Minutes later, the Home of the Brave™ dropped a second atomic bomb on the Japanese city of Nagasaki.
Afterward, novelist Zora Neale Hurston, called Truman a “monster,” adding, “I can think of him as nothing else but the Butcher of Asia,” and even U.S. Admiral William D. Leahy characterized the atom bombs as “an inhuman weapon to use on a people that were already defeated and ready to surrender.”
If the Hiroshima bombing was pure Schrecklichkeit, who then could explain the purpose of bombing Nagasaki three days later?
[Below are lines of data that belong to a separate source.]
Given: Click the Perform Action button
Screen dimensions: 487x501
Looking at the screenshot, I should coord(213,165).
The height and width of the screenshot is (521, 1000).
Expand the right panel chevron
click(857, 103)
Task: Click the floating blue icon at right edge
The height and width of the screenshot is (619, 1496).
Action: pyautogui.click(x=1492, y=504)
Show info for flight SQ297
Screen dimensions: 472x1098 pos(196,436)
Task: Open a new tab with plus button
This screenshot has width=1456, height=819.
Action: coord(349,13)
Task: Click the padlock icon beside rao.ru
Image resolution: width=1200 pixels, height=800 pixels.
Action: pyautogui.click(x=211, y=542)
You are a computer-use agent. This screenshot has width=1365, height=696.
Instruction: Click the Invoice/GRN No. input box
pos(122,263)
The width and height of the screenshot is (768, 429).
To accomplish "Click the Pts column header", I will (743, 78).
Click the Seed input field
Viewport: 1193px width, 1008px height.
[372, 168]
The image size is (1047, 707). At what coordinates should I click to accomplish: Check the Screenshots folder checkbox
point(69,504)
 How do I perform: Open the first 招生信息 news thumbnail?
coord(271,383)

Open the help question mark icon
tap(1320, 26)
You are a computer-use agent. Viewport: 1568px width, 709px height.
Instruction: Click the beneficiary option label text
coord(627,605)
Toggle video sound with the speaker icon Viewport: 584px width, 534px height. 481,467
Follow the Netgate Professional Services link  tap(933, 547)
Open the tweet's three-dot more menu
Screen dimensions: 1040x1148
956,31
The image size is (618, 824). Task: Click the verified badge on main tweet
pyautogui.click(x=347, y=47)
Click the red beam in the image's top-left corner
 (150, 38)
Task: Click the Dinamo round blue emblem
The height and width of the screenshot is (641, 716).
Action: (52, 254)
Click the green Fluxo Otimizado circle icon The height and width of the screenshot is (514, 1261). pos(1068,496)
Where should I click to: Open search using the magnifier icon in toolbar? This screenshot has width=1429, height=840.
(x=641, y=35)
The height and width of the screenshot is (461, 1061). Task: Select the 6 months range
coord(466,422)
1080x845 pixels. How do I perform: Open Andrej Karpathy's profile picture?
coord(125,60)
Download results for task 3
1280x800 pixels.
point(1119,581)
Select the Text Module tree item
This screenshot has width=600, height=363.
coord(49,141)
“I thought our country should avoid shocking world opinion by the use of a weapon whose employment was, I thought, no longer mandatory as a measure to save American lives,” said General Dwight D. Eisenhower.
“Was it because this was a plutonium bomb whereas the Hiroshima bomb was a uranium bomb?” asked historian Howard Zinn. “Were the dead and irradiated Nagasaki victims of a scientific experiment?”
Perhaps it was the cold logic of the Cold War that motivated the nuking of civilians.
As far back as May 1945, a Venezuelan diplomat was reporting how Assistant Secretary of State Nelson Rockefeller “communicated to us the anxiety of the United States government about the Russian attitude.”
U.S. Secretary of State James F. Byrnes seemed to agree when he turned the anxiety up a notch by explaining how “our possessing and demonstrating the bomb would make Russia more manageable in the East … The demonstration of the bomb might impress Russia with America’s military might.”
General Leslie Groves was less cryptic: “There was never, from about two weeks from the time I took charge of this Project, any illusion on my part but that Russia was our enemy, and the Project was conducted on that basis.”
During the same time period, President Truman noted that Secretary of War Henry Stimson was “at least as much concerned with the role of the atomic bomb in the shaping of history as in its capacity to shorten the war.”
What sort of shaping Stimson had in mind might be discerned from his September 11, 1945 comment to the president: “I consider the problem of our satisfactory relations with Russia as not merely connected but as virtually dominated by the problem of the atomic bomb.”
Stimson called the bomb a “diplomatic weapon,” and duly explained that “American statesmen were eager for their country to browbeat the Russians with the bomb held rather ostentatiously on our hip.”
“The psychological effect [of Hiroshima and Nagasaki] on Stalin was twofold,” proposes historian Charles L. Mee, Jr. “The Americans had not only used a doomsday machine; they had used it when, as Stalin knew, it was not militarily necessary [emphasis added]. It was this last chilling fact that doubtless made the greatest impression on the Russians.”
It also made an impression on J. Robert Oppenheimer, the scientific director at the Los Alamos National Laboratory. After learning of the annihilation wrought upon Japan, he began to harbor second thoughts and he resigned in October 1945.
In March of the following year, Oppenheimer told Truman: “Mr. President, I have blood on my hands.”
Truman’s reply: “It’ll come out in the wash.”
Later, the president told an aide, “Don’t bring that fellow around again.”
The leaders and heroes [sic] who devised and carried out America’s nuclear “experiment” on Japanese civilians are generally considered to be part of this country’s “greatest generation” (of men). By any reasonable definition, what I just detailed is nuclear terrorism.
Keep this in mind when pondering who and what we’re up against today.